2013 Bigfood vs. Foghorn: Barleywine blind tasting 1 year after release.
Okay, in anticipation of the 2014 barleywine season just ahead, thought I'd do a heads-up blind tasting of two flagships: the 2013 Sierra Nevada Bigfoot and Anchor Old Foghorn.
Actual tasting notes follow:
Foghorn vs. Bigfoot, 2013, released Feb 2013. Tasted Dec. 2013 Blind.
1: Nice initial luscious taste, medium viscosity… but gives way to a bit of a lingering “swamp beer” flavor…. i.e. more of a pale ale backnote.
2: Greater depth of flavor… somewhat more lip-smacking…
1: Back to 1, a bit sweeter on second tasting… and the swamp note has cleared out (decanted?). Definitely more viscous, 2 is a bit more carbonated in texture….
Bottom line… after sipping back and forth, I’m definitely going with 1 due to extra sweetness… which the 2 never really achieves, remaining on the drier side throughout.
Nothing is meant to say that 1 is particularly great, but it is overall solid and relatively better on my palate for what I'm looking for in a barleywine.
1: Old Foghorn 2013
2: Bigfoot 2013
I should note this is consistent with my palate preferences between these two going back over at least the past 10 years.
BTW: Anyone know if Foghorn changed their recipe at all since going to the larger 12oz bottle instead of those smaller bottles they used to use? There was a cache to those small bottles like they "seemed" more concentrated, though the flavor seems the same.

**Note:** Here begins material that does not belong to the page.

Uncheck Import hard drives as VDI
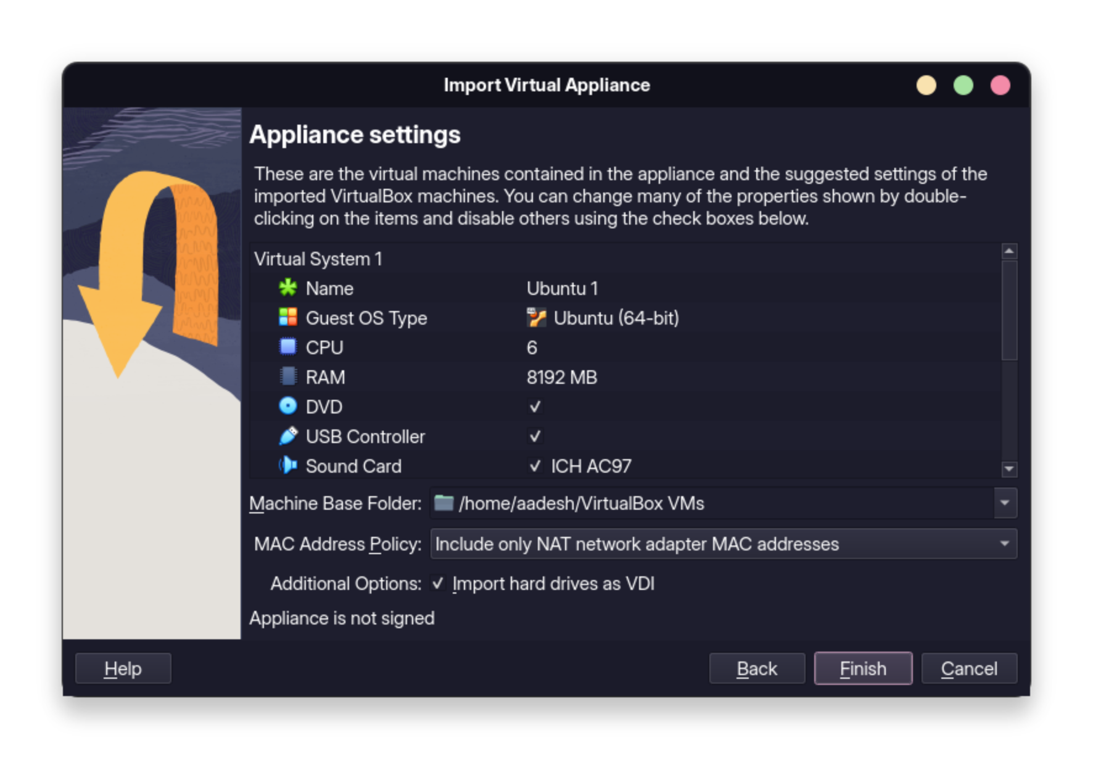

I really like this beer, might not be quite my #1 barleywine but it's a go-to everytime and alot more accessible than greats like 3 Floyds Behemoth or Old Horizontal which just don't stay on the shelf... It's got the sweetness, the sticky viscosity, the complexity, love this stuff....
With Belgian beers, I notice that beers in smaller bottles (usually 330 ml, but sometimes 250 ml) age differently than beers in larger bottles (about 600 ml). So perhaps with Foghorn there is a difference in the way the beer ages in the tiny 7 oz bottles compared to the 12 oz bottles. Anyway, that is my guess; I doubt they have changed the recipe.
Great review and observations. Both Bigfoot and Foghorn are truly great beers with timeless appeal.
To clarify 2: "greater depth of flavor", it was more like "more pronounced and lingering flavor" on first sip.... but the flavor itself wasn't so complex, it just was too dry relative to the foghorn to win this.
Also the greater depth was an initial impression... Foghorn just kept opening up like a wine... lost that dry skunk note fast, then got more carmelly with a swirl or two in the glass... whenever opening any well-made beer, especially aged, expect it may evolve in flavor.
Aging is largely a function of oxygen in the bottle, not necessarily yeast. There is only one guarantee with aging whether its bottle conditioned or not - change from the original product that was put in the bottle - wether that is good, bad, or ugly is dependent on each individual beer and the preferences of the drinker, not method of packaging.
I wouldn't think that its the continued action, as the yeast go dormant when there is no food (sugar that it can process) left in the bottle, but you might be able to argue that yeast take up some oxygen during refermentation/bottle conditioning, thus leaving less oxygen behind which may slow the rate of oxidation/aging/staling. Lower storage temps will also slow the rate of oxidation as well as dark malts. Brewers have different bottling lines, each beer uses different ingredients, and everyone stores their bottles under different conditions - thus making blanket statements about aging unreliable. There are general guidelines to follow for beers that have the potential to age well, but even when followed (or not) some beers you wouldn't think age well do, and some that you would think would age well, dont. Throw in subjective taste preferences and aging really becomes a personal journey.
RINGER... FULL DISCLOSURE.
At the beer shop the other day I noticed a 6-pack of Old Foghorn still on the shelf. I asked the clerk if it was "the 2013" release...
... his reply was interesting: "it's released year-around now". I don't know if this is true, but the OF bottles I have tried recently are not clearly dated.... so I could have been comparing a young release to a year-old bottling in this tasting.
Does anyone know if foghorn is a year-around Anchor product these days?